Please list every line in the entries below that contains the word "scrollbar".

[start Record excerpts]

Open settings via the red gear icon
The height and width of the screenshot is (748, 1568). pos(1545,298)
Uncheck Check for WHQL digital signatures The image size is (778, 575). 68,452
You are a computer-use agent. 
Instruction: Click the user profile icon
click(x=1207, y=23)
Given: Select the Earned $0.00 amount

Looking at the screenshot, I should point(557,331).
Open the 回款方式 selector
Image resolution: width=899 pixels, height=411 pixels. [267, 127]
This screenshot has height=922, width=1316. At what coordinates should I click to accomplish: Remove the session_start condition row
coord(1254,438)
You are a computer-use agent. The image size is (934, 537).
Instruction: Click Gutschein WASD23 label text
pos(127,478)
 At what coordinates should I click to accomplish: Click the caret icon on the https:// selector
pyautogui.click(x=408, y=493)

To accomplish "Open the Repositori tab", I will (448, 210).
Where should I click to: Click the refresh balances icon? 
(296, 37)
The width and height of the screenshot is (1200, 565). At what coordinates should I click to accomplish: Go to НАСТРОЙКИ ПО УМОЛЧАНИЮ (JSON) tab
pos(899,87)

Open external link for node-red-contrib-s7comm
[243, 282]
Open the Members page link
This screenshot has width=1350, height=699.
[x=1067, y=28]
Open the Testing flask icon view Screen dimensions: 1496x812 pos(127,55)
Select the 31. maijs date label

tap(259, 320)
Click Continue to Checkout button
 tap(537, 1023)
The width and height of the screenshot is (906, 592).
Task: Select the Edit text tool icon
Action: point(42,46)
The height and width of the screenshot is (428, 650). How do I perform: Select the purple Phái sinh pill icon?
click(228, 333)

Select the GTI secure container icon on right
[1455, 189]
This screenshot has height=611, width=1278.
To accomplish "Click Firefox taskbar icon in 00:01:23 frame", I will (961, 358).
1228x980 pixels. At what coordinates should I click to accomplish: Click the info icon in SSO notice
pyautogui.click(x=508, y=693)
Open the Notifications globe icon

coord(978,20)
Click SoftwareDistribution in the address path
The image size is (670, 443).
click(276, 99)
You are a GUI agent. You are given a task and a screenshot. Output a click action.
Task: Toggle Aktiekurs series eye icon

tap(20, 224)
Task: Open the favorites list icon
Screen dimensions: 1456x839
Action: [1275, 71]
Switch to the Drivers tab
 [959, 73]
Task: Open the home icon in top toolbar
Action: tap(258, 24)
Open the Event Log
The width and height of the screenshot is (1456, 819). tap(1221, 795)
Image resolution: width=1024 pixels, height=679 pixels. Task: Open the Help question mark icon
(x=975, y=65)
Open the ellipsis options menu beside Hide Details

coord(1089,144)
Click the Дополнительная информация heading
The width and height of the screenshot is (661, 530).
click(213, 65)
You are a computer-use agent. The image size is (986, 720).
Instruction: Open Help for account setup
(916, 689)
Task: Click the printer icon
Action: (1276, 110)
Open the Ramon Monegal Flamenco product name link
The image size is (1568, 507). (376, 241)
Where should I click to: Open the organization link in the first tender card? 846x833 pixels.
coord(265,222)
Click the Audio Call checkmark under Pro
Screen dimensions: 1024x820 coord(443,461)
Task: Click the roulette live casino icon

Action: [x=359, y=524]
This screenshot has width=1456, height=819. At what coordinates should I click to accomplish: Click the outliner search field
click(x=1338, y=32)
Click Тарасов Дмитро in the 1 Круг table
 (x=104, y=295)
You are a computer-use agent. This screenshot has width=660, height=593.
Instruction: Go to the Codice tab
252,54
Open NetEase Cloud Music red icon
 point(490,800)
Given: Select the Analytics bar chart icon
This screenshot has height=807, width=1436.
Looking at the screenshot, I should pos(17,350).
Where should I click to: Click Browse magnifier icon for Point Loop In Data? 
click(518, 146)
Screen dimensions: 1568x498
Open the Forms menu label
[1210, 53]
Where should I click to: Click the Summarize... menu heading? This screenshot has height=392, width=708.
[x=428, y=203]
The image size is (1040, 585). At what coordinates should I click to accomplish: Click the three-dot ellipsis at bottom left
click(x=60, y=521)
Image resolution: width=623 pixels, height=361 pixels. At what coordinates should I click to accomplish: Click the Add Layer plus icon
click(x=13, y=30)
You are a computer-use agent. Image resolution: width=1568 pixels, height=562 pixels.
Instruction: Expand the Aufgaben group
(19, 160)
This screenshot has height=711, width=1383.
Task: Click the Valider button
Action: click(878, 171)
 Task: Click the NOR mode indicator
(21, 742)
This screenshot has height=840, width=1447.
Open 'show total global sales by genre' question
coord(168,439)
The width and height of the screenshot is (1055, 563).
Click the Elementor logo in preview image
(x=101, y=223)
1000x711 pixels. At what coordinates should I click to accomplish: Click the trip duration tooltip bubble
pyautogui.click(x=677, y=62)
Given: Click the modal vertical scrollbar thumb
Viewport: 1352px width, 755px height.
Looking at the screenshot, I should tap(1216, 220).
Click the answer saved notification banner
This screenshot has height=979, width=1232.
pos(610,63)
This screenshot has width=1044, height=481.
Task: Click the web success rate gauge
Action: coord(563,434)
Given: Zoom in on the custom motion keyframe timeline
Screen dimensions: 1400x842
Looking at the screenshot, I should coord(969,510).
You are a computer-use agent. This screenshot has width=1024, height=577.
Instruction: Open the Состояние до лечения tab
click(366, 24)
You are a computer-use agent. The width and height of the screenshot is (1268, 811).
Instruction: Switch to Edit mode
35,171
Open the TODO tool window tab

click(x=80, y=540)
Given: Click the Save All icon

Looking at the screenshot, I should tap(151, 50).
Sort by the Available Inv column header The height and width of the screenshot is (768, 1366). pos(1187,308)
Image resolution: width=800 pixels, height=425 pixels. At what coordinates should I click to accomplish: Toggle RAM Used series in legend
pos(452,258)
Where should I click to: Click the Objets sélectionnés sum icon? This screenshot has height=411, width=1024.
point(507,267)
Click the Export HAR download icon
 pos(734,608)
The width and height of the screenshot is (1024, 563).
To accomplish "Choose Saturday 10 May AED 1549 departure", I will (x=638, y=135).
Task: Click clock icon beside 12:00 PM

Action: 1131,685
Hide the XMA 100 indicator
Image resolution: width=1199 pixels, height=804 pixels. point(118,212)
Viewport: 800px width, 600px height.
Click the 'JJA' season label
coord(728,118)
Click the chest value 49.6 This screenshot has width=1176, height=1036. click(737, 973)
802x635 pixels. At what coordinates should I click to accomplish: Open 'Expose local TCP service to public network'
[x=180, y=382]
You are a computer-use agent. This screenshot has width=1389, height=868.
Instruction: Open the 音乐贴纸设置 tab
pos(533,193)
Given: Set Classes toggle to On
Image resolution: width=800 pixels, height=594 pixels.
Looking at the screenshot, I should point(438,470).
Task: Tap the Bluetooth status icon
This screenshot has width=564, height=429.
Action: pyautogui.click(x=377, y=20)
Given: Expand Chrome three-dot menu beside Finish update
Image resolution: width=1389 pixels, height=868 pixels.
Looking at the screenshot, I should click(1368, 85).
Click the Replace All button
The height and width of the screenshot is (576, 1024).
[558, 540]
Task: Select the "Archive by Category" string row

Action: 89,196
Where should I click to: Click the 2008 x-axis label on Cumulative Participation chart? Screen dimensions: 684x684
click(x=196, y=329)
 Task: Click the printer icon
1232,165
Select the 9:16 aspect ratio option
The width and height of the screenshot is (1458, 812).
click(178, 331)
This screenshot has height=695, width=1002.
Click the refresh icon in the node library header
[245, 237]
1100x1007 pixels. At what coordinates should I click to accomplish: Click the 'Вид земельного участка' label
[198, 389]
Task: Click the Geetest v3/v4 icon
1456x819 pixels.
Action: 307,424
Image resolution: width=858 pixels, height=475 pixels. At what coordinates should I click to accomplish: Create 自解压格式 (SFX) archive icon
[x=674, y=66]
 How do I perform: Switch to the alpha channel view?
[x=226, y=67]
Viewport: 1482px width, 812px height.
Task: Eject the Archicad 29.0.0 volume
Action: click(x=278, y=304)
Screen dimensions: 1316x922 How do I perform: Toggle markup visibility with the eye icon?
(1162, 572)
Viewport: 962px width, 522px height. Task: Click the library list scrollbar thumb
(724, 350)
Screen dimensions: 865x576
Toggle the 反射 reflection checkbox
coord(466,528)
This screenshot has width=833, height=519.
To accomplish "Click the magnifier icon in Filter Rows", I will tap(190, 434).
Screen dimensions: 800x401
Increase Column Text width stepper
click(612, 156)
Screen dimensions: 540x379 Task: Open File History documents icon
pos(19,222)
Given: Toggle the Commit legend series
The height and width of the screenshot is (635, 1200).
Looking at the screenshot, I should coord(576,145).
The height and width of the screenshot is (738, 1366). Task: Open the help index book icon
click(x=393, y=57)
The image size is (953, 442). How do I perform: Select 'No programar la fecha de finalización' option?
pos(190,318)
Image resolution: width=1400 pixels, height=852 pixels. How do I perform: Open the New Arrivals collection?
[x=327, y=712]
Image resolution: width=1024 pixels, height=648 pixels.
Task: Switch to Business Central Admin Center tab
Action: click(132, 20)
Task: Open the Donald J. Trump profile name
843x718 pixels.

[end Record excerpts]

## Answer for the task
Given: Click the modal vertical scrollbar thumb
Viewport: 962px width, 522px height. Task: Click the library list scrollbar thumb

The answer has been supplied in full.